-
Notifications
You must be signed in to change notification settings - Fork 262
Description
Is your feature request related to a problem? Please describe.
At the moment there are two internal joins in Pregel:
- edges LEFT JOIN states ON id = src -> triplets
- triplets LEFT JOIN states ON id = dst -> full-triplets
It is a right way to generate full triplets and I still think that it is better than GraphX model (materialize and update triplets) because memory is more important that cpu.
But. For some algorithms (LPA, PageRank, K-Core, Rocha-Thatte, etc.) the destination state is not required at all!
Describe the solution you would like
A new optional flag requireDstState with true by default (current behavior). If it is false, skip the second join at all.
• • • • •
Continue the feature request about skipping the destination-state join in Pregel, starting after its last sentence. The lines that follow come from a separate source.

▶ _COLLECTED MATERIAL_
• • • • •
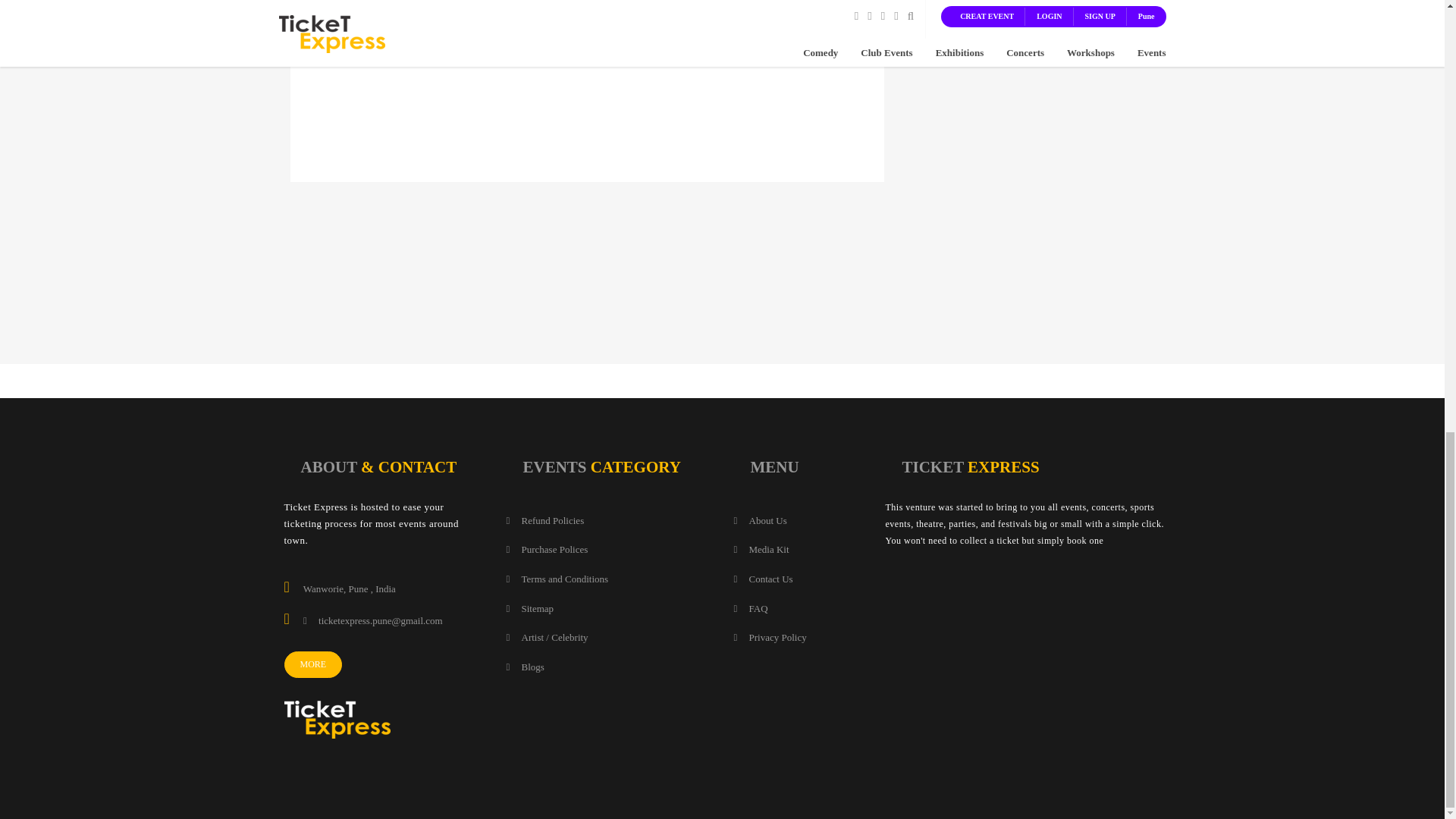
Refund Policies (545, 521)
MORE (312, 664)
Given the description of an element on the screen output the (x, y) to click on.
• • • • •
▶ _RESPONSE_
Provide this only in Scala, cause it is a kind of "developer API" that require from people to understand what do they do. For example, if user requested sendMsgToDst or any dst columns in message generation and at the same time turn of the described above flag, there will be tricky and complicated runtime errors. I would like to keep it in public JVM API only.
Also I want to update all the standard library (LPA, K-Core, Rocha-Thatte) with this optimization.
Component
- Scala Core Internal
- Scala API
- Spark Connect Plugin
- Infrastructure
- PySpark Classic
- PySpark Connect
Additional context
Are you planning on creating a PR?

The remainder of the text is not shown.